* START Page *

Thank you Anne! I'm ready to take your advice, to be in the holy moment, to carry a pen with me at all times, to write what I'd like to come upon, and to write badly so I can write something good. I can't wait until you come back to Tennessee again someday!

Saturday, September 1, 2012

greatness adventure


school flowers

While chatting with a fellow participant at the Shambhala Training weekend in Birmingham, I learned about A Touch of Greatness. This documentary came so highly recommended, and I was looking for something about that length to watch on my Kindle Fire back at the hotel anyway, that I decided to give it a try. And it blew me away!

I haven't been able to stop recommending this film to anyone who will listen. Albert Cullum was a teacher in Rye, NY in the late '50s and early '60s who was so present to his students and who so saw in each of them a touch of greatness, that he completely revolutionized education in his grade school classrooms. Amazingly, his friend Robert Downey, Sr. captured this on film - his black and white footage is devastatingly beautiful.

I can't do this film justice. Learn more about it here, watch the trailer here and scenes from it here, and if you're lucky enough to be able to stream it on Netflix, put it at the top of your queue!

Saturday, June 16, 2012

purpose adventure

I watched an Eckhart Tolle video about finding one's life purpose last weekend and it really affected how I experienced this past week. Here's the sequence that has stuck with me:



I laughed with complete recognition when he described how most people drink a glass of water. That's definitely how I've lived so much of my life. But I really am starting to feel the violence of that. The more time (and it's a second by second practice for me) I'm spending being present in each moment and seeing that as my purpose, the more whole I feel. It's pretty powerful! And definitely fits with my Less theme for the year.

Seeing each moment as enough and gathering my energy from where it leaks into the past and future has such a good, healthy feeling to it, when I'm there. It also feels great not to have such a sense of striving and to see life as a friend and not a big self-improvement project that I'm responsible for.

At the same time, it's been helpful to remember one of my favorite lojong slogans through all of this: "Abandon any hope of fruition." It's amazing how I can turn even befriending my life and surrendering to the moment as something to strive for. I would love to learn to relax into all of this instead of constantly pushing for it. But I'm encouraged when I read these types of reminders and know I'm not alone.

Sunday, April 29, 2012

fearless adventure

tree sky

I love everything Andrea Scher writes on her blog, but a recent post was especially meaningful to me. In it she shared an experience about how hard it can be to sit with the feeling that someone could be upset with you (and how we often make up the fact that someone is even upset with us in the first place). It's a great post and you should go read it here, probably right now. There's a lot of wisdom in it.

Andrea's post reminded me of a story that Pema Chodron shares in her teachings about being on a three-year retreat and her feeling that another retreatant, who had been a close friend of hers, was very upset with her. One night the situation had gotten so bad that Pema couldn't sleep and went to the meditation hall and just stayed with the raw pain of it. She then saw how much of her personality had been built around wanting to avoid this feeling.

As she writes in Taking the Leap: "I had a completely clear insight that my whole personality, my whole ego structure, was based on not wanting to go to this groundless place. Everything I did, the way I smiled, the way I talked to people, the way I tried to please everybody - it was all to avoid feeling this way. I realized that our whole facade, the little song and dance we all do, is based on trying to avoid the groundlessness that permeates our life. By learning to stay, we become very familiar with this place, and gradually, gradually, it loses its threat." She puts it this way in one of her talks: "You get pretty fearless."

* END Page *

Problems to solve:
1 – List every person the blog excerpt mentions by name.
2 – Pick up the blog excerpt after its last sentence and keep writing.
The material has no connection to the blog excerpt.

* START Data rows *

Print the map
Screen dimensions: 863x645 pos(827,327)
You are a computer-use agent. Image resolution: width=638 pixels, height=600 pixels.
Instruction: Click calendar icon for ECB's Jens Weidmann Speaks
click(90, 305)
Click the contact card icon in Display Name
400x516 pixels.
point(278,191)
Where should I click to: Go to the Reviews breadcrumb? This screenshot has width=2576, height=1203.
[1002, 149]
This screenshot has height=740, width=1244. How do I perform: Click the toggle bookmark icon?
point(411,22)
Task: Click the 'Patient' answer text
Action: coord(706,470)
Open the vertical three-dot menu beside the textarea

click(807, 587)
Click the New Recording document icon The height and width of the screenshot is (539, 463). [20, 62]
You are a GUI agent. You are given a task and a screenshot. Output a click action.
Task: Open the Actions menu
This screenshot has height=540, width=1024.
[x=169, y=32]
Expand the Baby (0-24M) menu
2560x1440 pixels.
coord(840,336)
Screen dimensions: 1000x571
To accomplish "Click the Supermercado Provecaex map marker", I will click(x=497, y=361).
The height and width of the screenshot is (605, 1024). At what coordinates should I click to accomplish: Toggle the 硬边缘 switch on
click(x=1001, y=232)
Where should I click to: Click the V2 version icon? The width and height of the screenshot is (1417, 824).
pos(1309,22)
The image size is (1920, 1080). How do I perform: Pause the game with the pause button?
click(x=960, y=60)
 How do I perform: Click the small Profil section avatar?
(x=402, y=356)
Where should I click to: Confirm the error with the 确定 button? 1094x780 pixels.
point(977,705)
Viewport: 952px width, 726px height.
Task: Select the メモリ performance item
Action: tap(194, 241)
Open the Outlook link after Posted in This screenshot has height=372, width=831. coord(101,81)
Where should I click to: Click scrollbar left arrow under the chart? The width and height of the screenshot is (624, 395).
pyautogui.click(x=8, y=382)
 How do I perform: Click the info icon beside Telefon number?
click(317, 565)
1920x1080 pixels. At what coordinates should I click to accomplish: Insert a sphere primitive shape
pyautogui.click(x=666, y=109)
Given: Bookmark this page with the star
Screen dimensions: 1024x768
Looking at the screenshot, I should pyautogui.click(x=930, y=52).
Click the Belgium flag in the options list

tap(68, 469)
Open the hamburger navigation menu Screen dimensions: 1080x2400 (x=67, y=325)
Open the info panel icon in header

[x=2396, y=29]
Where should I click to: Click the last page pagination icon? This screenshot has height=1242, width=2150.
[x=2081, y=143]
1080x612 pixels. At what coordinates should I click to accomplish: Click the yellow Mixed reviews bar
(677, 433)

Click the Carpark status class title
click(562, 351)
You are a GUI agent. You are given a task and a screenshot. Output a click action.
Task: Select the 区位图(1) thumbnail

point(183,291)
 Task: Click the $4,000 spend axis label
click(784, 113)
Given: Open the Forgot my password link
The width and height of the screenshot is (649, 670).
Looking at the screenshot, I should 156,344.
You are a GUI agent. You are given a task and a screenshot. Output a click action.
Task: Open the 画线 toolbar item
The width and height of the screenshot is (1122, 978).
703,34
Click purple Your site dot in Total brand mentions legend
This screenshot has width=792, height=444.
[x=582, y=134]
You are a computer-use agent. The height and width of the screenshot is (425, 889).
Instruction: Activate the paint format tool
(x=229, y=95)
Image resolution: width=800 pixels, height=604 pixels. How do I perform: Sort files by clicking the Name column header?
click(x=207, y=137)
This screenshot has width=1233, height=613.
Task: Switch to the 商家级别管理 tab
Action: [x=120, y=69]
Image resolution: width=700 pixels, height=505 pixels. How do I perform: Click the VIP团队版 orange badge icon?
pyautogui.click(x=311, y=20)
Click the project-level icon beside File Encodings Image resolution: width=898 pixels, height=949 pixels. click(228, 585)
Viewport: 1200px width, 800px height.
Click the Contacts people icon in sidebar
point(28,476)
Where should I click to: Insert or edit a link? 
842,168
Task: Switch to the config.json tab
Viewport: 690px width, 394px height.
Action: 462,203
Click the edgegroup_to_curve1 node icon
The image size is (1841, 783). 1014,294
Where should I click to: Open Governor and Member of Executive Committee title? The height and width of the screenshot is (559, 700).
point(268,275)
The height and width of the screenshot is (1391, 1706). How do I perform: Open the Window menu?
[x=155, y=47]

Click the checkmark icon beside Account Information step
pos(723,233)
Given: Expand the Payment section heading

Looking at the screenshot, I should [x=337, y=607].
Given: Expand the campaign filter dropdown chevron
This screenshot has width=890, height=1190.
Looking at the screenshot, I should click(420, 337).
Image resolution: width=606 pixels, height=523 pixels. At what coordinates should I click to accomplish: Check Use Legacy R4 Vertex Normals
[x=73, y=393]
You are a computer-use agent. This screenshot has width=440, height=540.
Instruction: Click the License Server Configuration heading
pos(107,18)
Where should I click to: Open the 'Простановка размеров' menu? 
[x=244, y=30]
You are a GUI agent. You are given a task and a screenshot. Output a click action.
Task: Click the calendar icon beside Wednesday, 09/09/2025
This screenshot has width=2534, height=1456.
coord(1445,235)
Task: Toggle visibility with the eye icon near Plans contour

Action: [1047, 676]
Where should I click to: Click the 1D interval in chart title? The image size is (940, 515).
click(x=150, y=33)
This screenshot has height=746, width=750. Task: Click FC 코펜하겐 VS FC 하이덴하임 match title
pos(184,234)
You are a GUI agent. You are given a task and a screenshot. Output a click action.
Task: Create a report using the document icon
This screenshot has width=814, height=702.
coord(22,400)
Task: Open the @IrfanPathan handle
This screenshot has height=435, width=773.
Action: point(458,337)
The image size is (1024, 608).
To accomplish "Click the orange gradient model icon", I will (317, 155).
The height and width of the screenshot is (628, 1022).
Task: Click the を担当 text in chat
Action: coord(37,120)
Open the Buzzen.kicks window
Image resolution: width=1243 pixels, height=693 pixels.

* END Data rows *

Responses:
1 – Anne, Albert Cullum, Robert Downey, Sr., Eckhart Tolle, Andrea Scher, Pema Chodron

2 –
I loved reading Andrea's post and being reminded of Pema's experience because I was in a similar situation recently. I'd been at an event that was pretty far out of my comfort zone and afterwards I could feel myself doing what Pema describes so perfectly as "the little song and dance we all do." In this case, I could feel myself trying to rewrite the experience, which was fine while it was happening, to make myself look better, to take away any possibility that I'd come off looking anything other than totally OK.

And then I caught myself, because isn't most of this type of behavior sort of unconscious, kind of like the background stuff your computer is running while you're doing something else? I saw what I was doing and it felt exhausting. The song and dance rewriting of history was just exhausting. And unnecessary. It was over. People would think what they would. They always do anyway. And what did it matter? I was still here. I was still alive and in another moment.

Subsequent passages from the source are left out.